The G20/G21 3 Series family is bound to receive a mid lifecycle refreshment right in time for 2023 model year. Scheduled to be revealed around Spring 2022, the medium class premium models are expected feature mild visual updates, whereas the big revolution is expected in the cabin. To be precise, BMW will gradually roll out the new BMW iDrive 8 infotainment architecture, following its premiere this year on the new iX and i4. Starting 2022, more models are expected to receive the new OS, complete with the revamped digital interface and the classy Curved Display.


Spy photographers have recently managed to scoop a camouflaged test prototype in a car park in Arjeplog, near the Arctic Circle. Even though the test model featured no visual change on the outside, the dashboard was covered as to possibly the new screen layout with no cowling whatsoever, like in the iX. As we don’t own the photos, we invite you to see them here. The vehicle still carried the traditional electronic gear shifter, but given the specificities of the new BMW OS 8.0, that one too is on its way out.
It will likely be replaced by a small lever, like the one seen in the new iX and also destined for the i4, and other upcoming Bimmer, such as the U06 2 Series or the U11 X1. Of course, the rotary knob is here to stay, as it had a pivotal role ever since the introduction of the BMW iDrive infotainment concept 20 year ago and the Munich-based brand decided to stick to it.
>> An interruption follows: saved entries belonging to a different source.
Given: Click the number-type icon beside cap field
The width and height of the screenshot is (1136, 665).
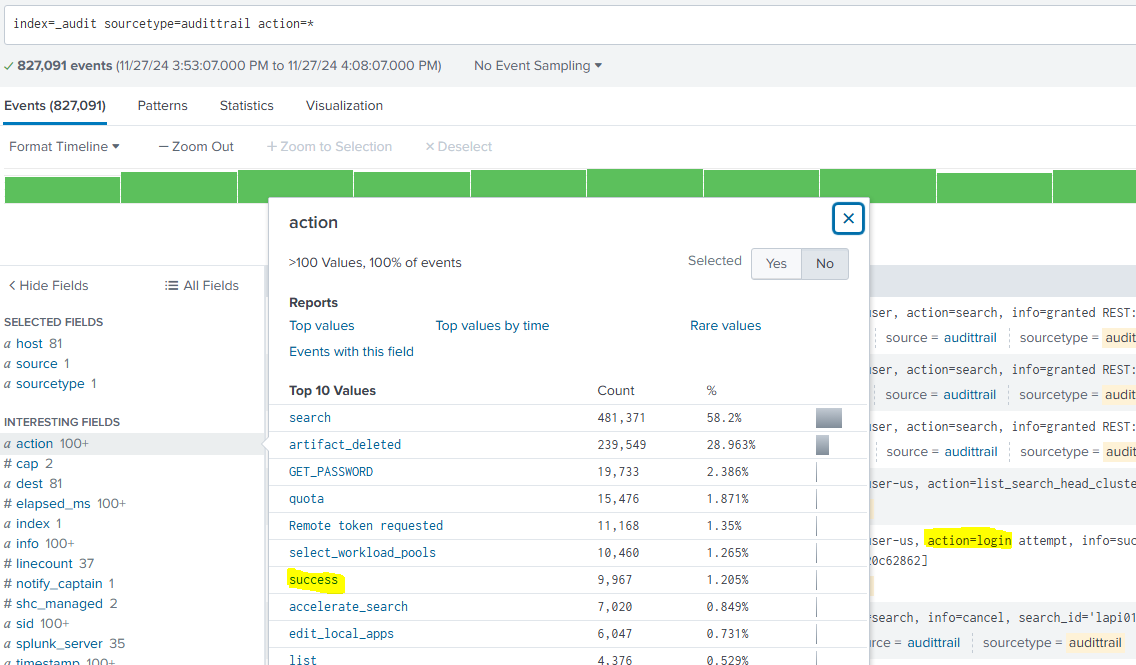Looking at the screenshot, I should pos(8,464).
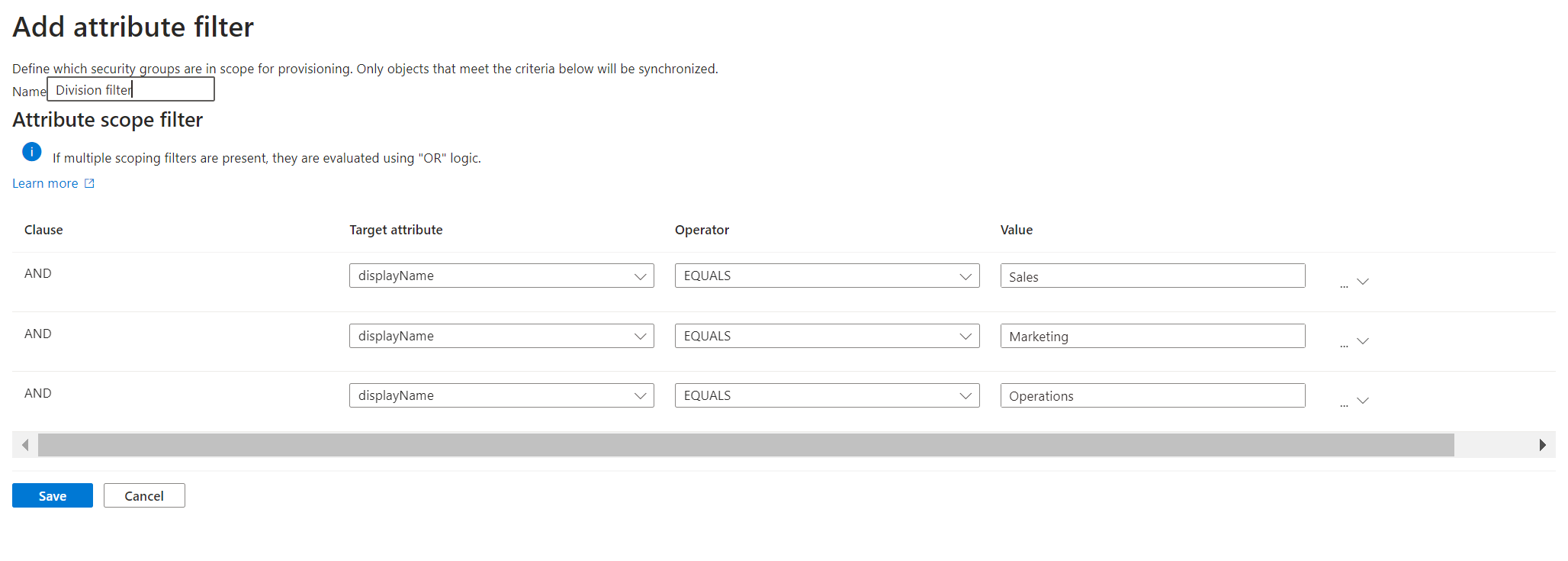Open the Learn more link
The height and width of the screenshot is (561, 1568).
coord(45,183)

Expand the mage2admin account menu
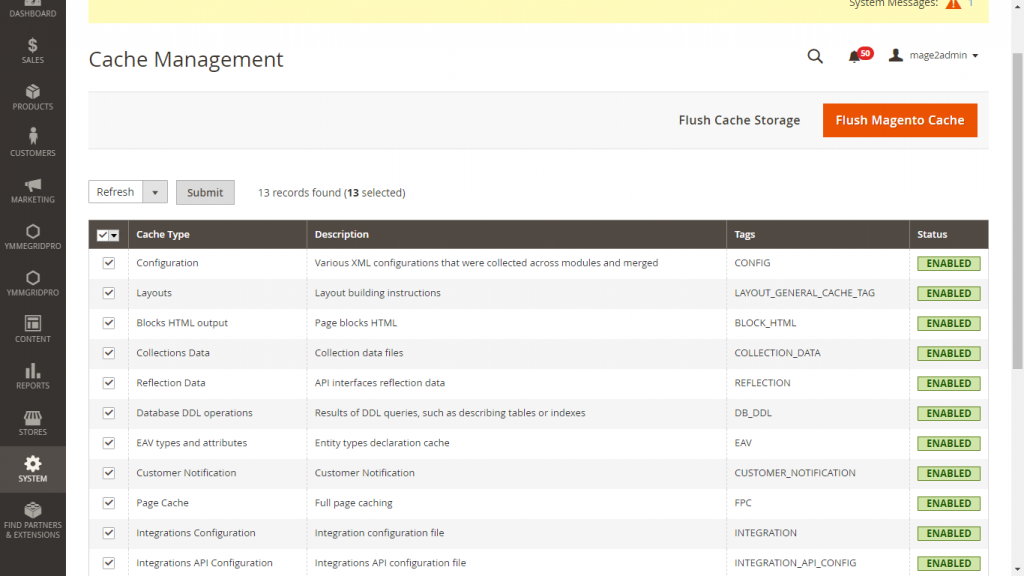coord(934,56)
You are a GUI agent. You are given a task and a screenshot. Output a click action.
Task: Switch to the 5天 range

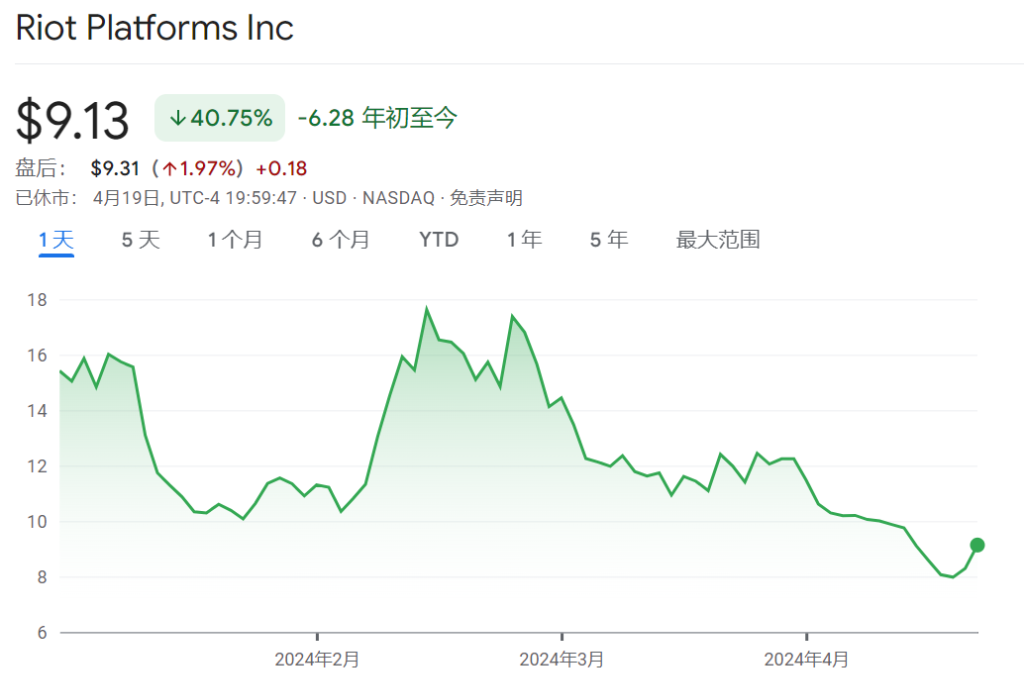pos(140,240)
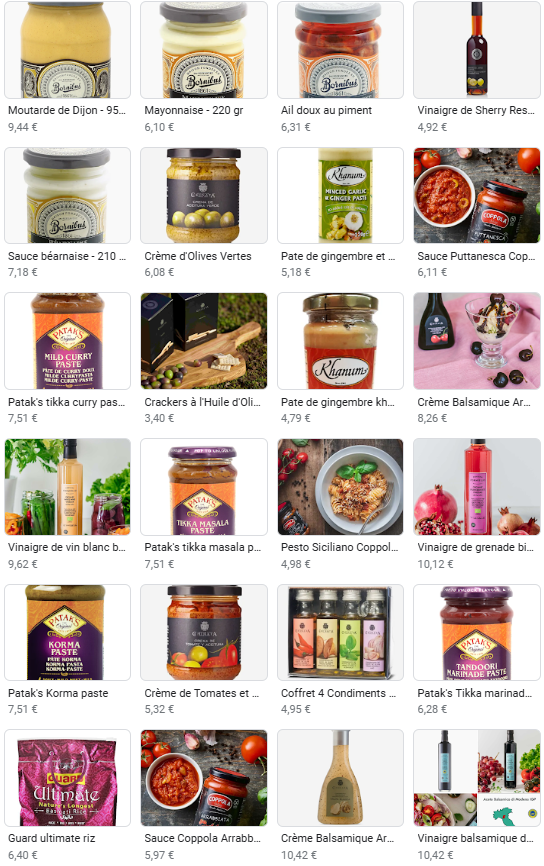Select the Vinaigre de vin blanc image
544x866 pixels.
(67, 487)
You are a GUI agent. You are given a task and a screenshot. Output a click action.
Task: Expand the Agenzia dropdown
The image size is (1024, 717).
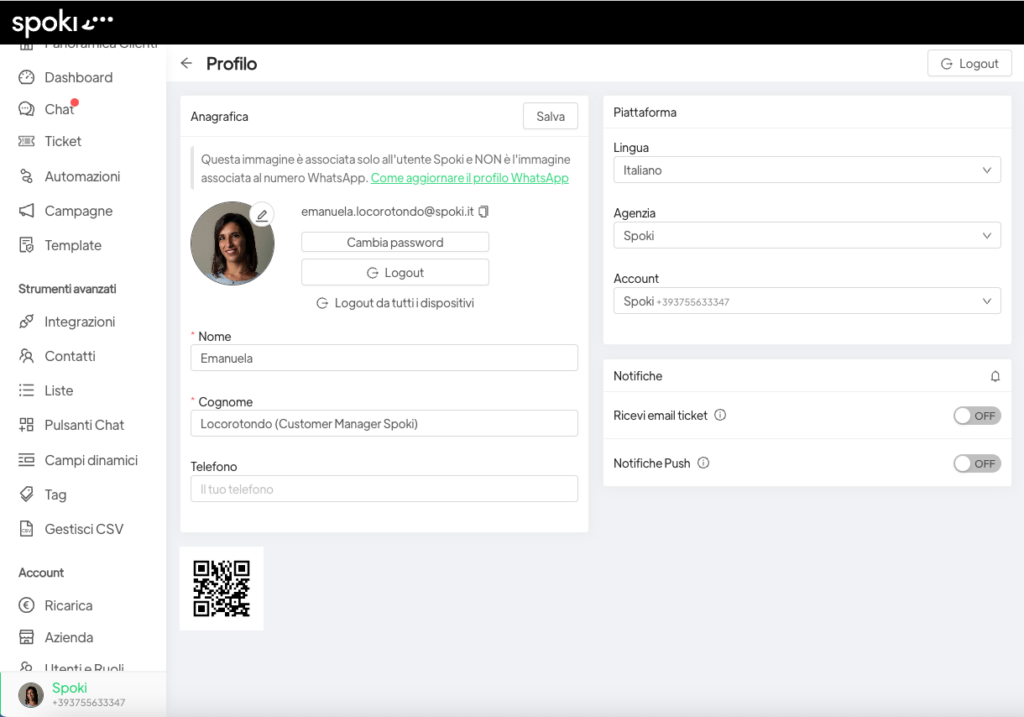coord(806,236)
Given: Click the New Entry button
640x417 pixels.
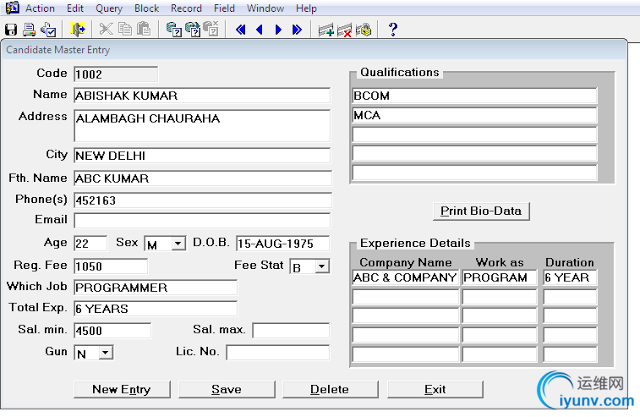Looking at the screenshot, I should click(123, 389).
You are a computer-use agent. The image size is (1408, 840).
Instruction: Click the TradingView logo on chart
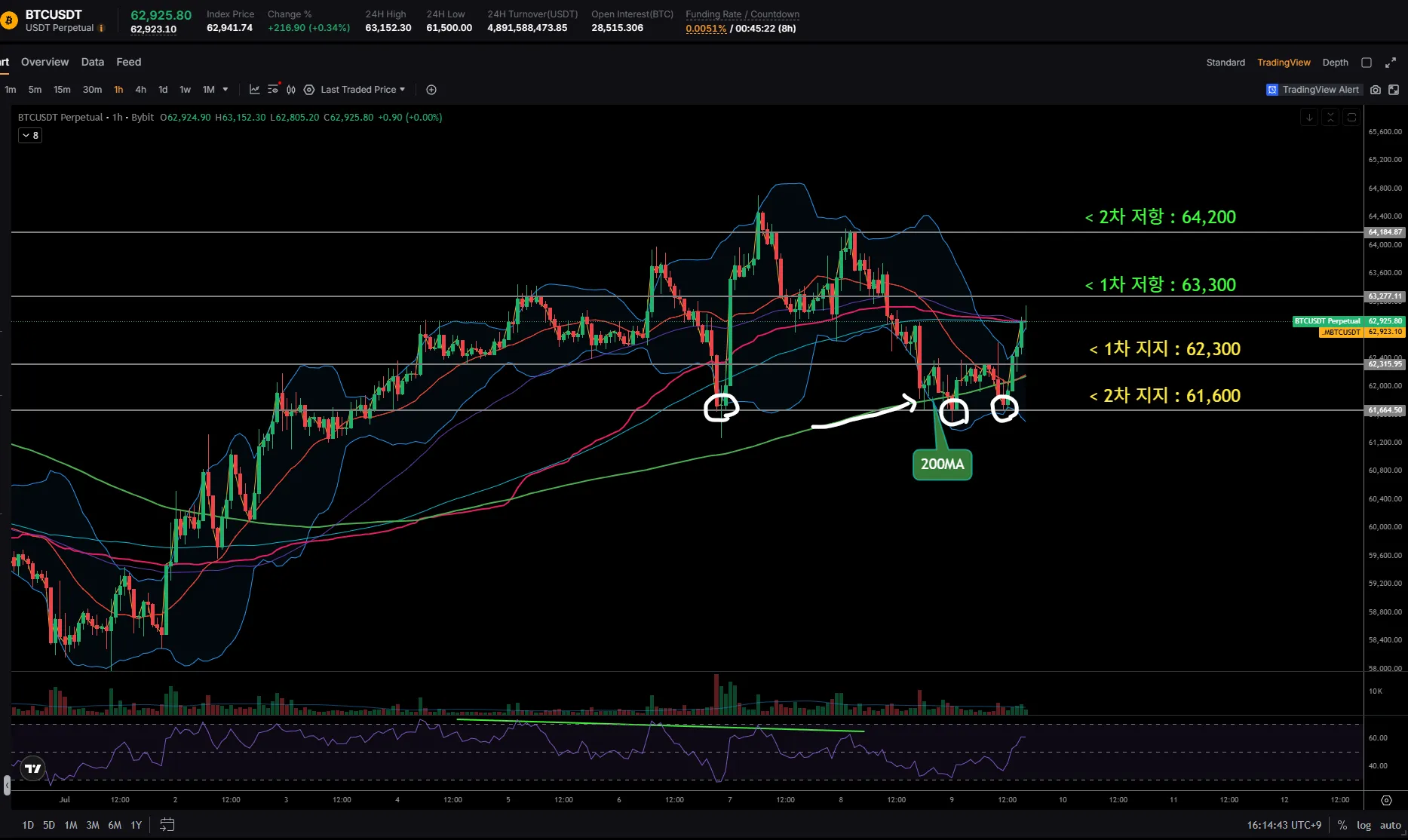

Speaking of design revisions, we are expecting some minor changes on the outside, with probably a new front light signature with split filaments, just like the ones expected on the forthcoming X3/X4 facelift models. In terms of engines, things will go mostly unchanged between the model generations, with the 320e and 330e at the forefront of the environmental offensive. According to some rumors, there are also chances we see an all-electric 3 Series, but reserved for the Chinese market. Likely to be titled i3L (given longer wheelbase), the pure-electric sedan could be also offered in Europe at a later date. Expect further properly camouflaged 3 Series LCI prototypes to hit streets in the following period.




Link


----------



## Autoputzer (Mar 16, 2014)

It looks like they're getting rid of that backward tilting line on the (front) fenders behind the front wheels. That's good news. MY 2023 is about the time I'll need a new car.

Hopefully, that "glass cockpit" will not make it into the G20 LCI. Although, it probably is more efficient for handling all the functions newer BMW's have.


----------